Taking time for myself is vital to my sense of peace. Remembering to breathe deeply, especially during a nature walk helps me feel peaceful. So does hugging a tree. When I am on my feet a lot I take fifteen minutes to lie on my bed with my legs straight up against the wall. This feels wonderful and it pacifies my body. When I feel more peaceful within myself, I influence the atmosphere around me to harmonize with my peacefulness.

I can talk all I want about the need for peace and the lack of it in the world, and that will change nothing. Alternatively I can set about making peace myself, promoting peace in my own way. I can be of service in the cause of peace. While I cannot influence nations or even large groups of people, I can be of help in small ways and thus help make peace.

There is a story about monkeys on an island learning to wash their food. When enough monkeys did that, those on neighboring islands began doing the same. There was no communication between them yet they were influenced. When we are peaceful within ourselves we help others to become more peaceful. When I work for peace in my own life, I am also working to bring peace in the world around me, and perhaps, who knows it may even spread out from there.

A Place of Peace by Tasha Halpert

Peace Village Bridge ReflectionIt is easy to get caught up in the busyness of everyday life. For me it is often difficult is to pause and to take the time for an opportunity to do some self exploration. Such an opportunity was recently offered me. At first I found myself wondering how I could fit it in to my schedule, as well as make sure Stephen would have good food to eat while I was away.
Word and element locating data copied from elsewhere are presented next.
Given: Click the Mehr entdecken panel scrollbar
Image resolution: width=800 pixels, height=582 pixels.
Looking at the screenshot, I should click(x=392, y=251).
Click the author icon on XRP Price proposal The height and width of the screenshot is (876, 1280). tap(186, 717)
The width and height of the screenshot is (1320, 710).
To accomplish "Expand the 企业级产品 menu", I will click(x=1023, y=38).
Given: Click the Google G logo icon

Yet because it included time to be with my daughter I didn’t hesitate long before saying yes.

She invited me to go with her to a spiritual retreat at a very special center in the Catskill mountains in New York State. Peace Village, a tranquil place of residence halls and meeting rooms is run by the Brahma Kumaris, a worldwide organization that originated in the 30s in India. The organization is devoted to self study and progress toward enlightenment. The Brahma Kumaris have created an atmosphere there that is highly conducive to personal growth.
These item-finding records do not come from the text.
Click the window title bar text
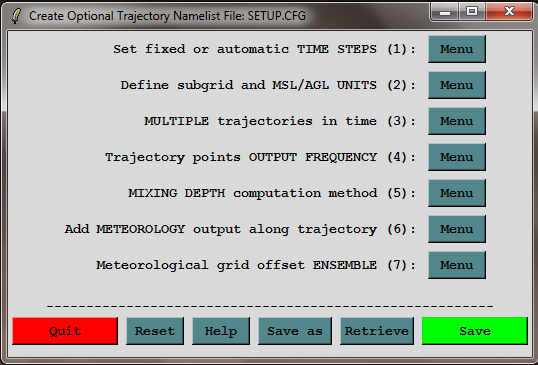Viewport: 538px width, 365px height. 167,16
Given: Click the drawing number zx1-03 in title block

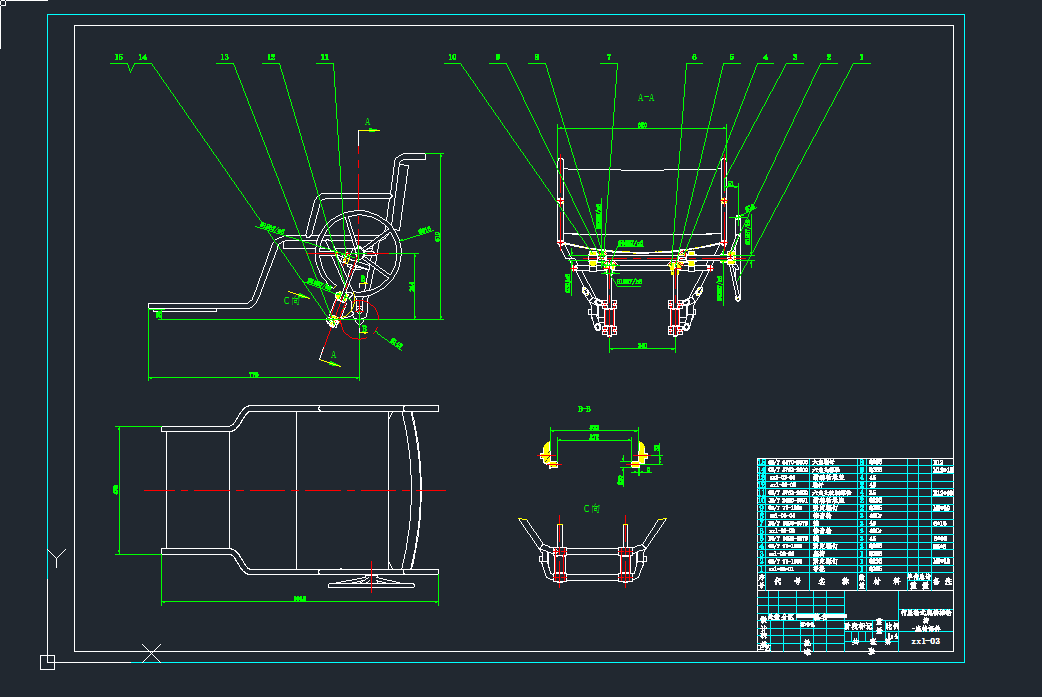Looking at the screenshot, I should 927,640.
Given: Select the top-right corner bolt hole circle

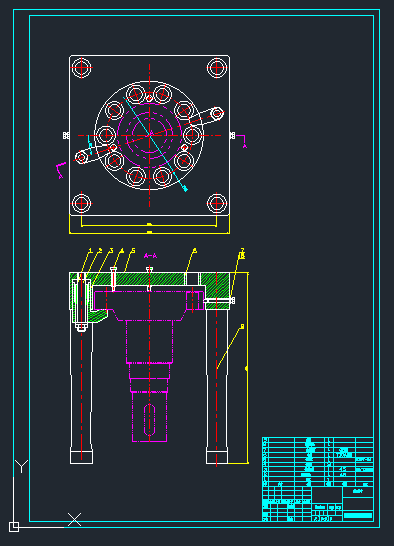Looking at the screenshot, I should pos(217,68).
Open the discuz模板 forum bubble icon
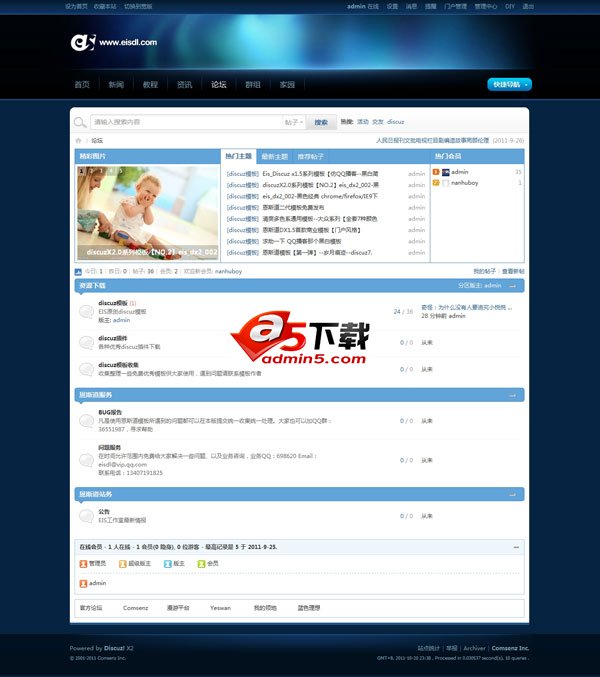 tap(86, 311)
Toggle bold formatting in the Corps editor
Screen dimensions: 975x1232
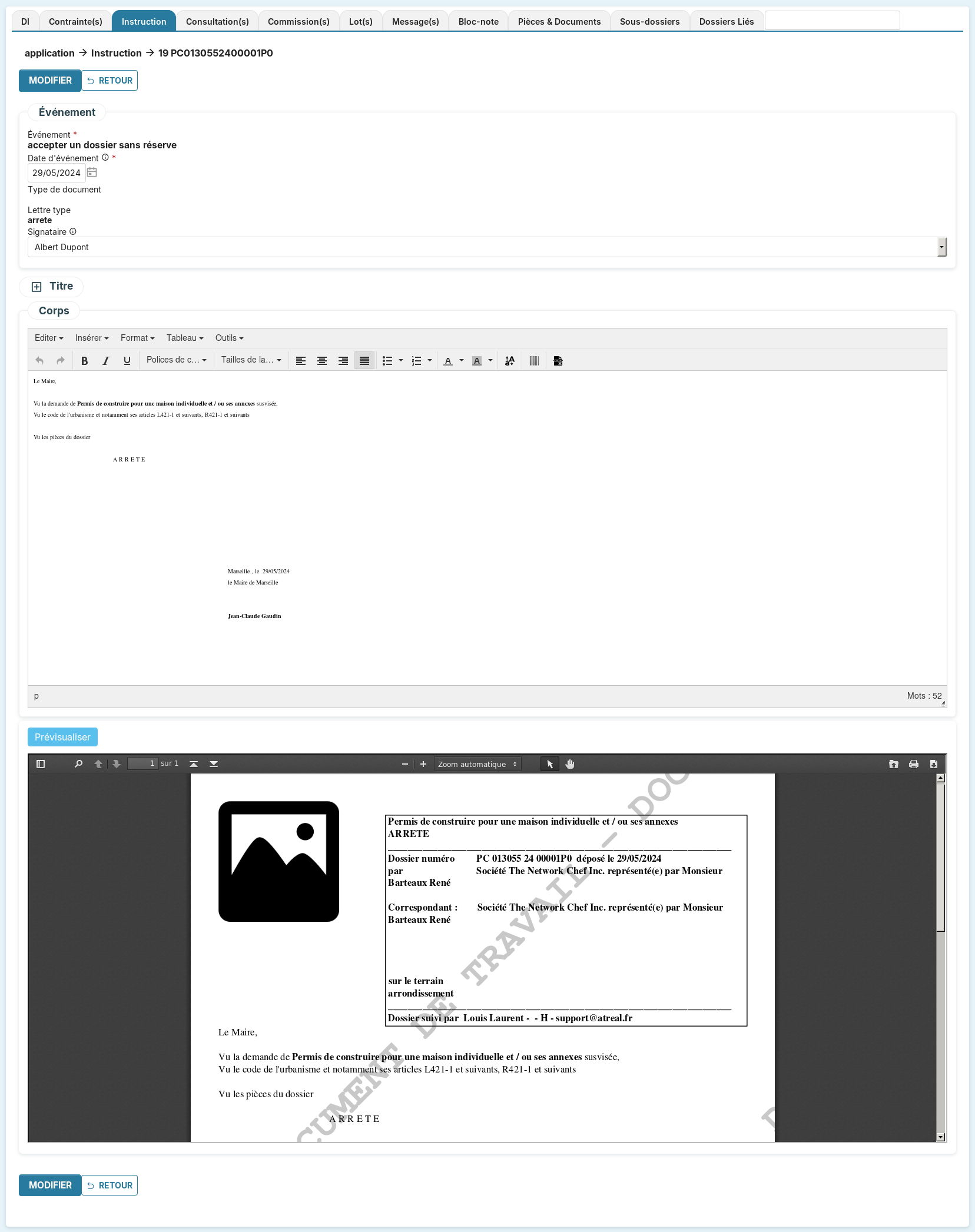click(84, 361)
At one time I studied and taught yoga. Later after we moved to Grafton my husband Stephen and I for many years had an inner peace center in our home where we held weekly meditations as well as what we called Peace potlucks, monthly. Stephen and I meditate almost daily, so I anticipated enjoying my time at the retreat which was said to include that as well as other opportunities to learn and to grow.
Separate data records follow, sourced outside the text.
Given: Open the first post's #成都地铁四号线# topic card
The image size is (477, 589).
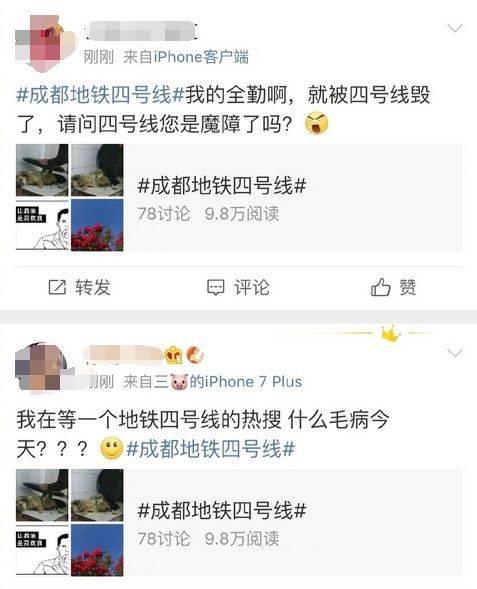Looking at the screenshot, I should tap(239, 197).
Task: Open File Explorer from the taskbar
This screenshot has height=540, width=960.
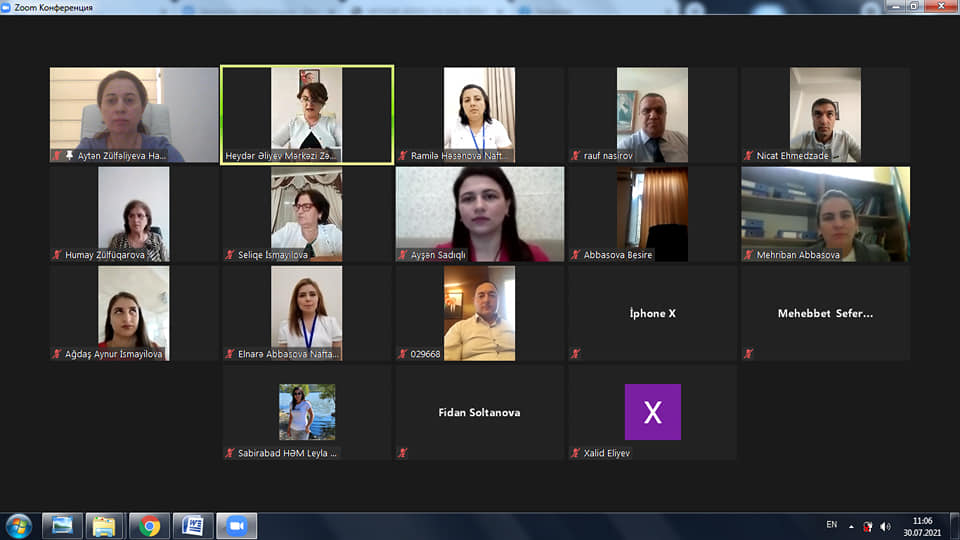Action: (x=105, y=525)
My happy expectations were fulfilled. During the three day retreat called By Ourselves In Company, the twenty-five of us were given a exercises designed to help us to become better acquainted with ourselves, as well as other techniques we could use to learn and grow. The participants were all ages and in all stages of life, more women than men, and several married couples. There were chances for us to interact and to learn from one another’s experiences as well as to be by ourselves and explore our own responses and reactions. The process was well designed and helpful.

Most special for me was the opportunity to do something with my daughter that we could share in as well as share. She leads a very busy life and while we do get to see one another often, it is always in the context of our days. The atmosphere the Brahma Kumaris have created in Peace Village is gentle and flowing. There is no hustle or bustle, no noise or stressful energy. On the hour music would play and everyone would stop what they were doing, breathe and reflect on the presence of the moment.

Here it was easy for me to absorb the lessons given as well as to learn to know myself better. The lack of distraction was key in helping me to focus. Yet what I really learned there was how important a peaceful atmosphere is to the nurturing of my being. The challenge will be to recreate it or at least to bring about some of the elements of that peace in my daily life so that I can continue to learn to see and to know myself more clearly.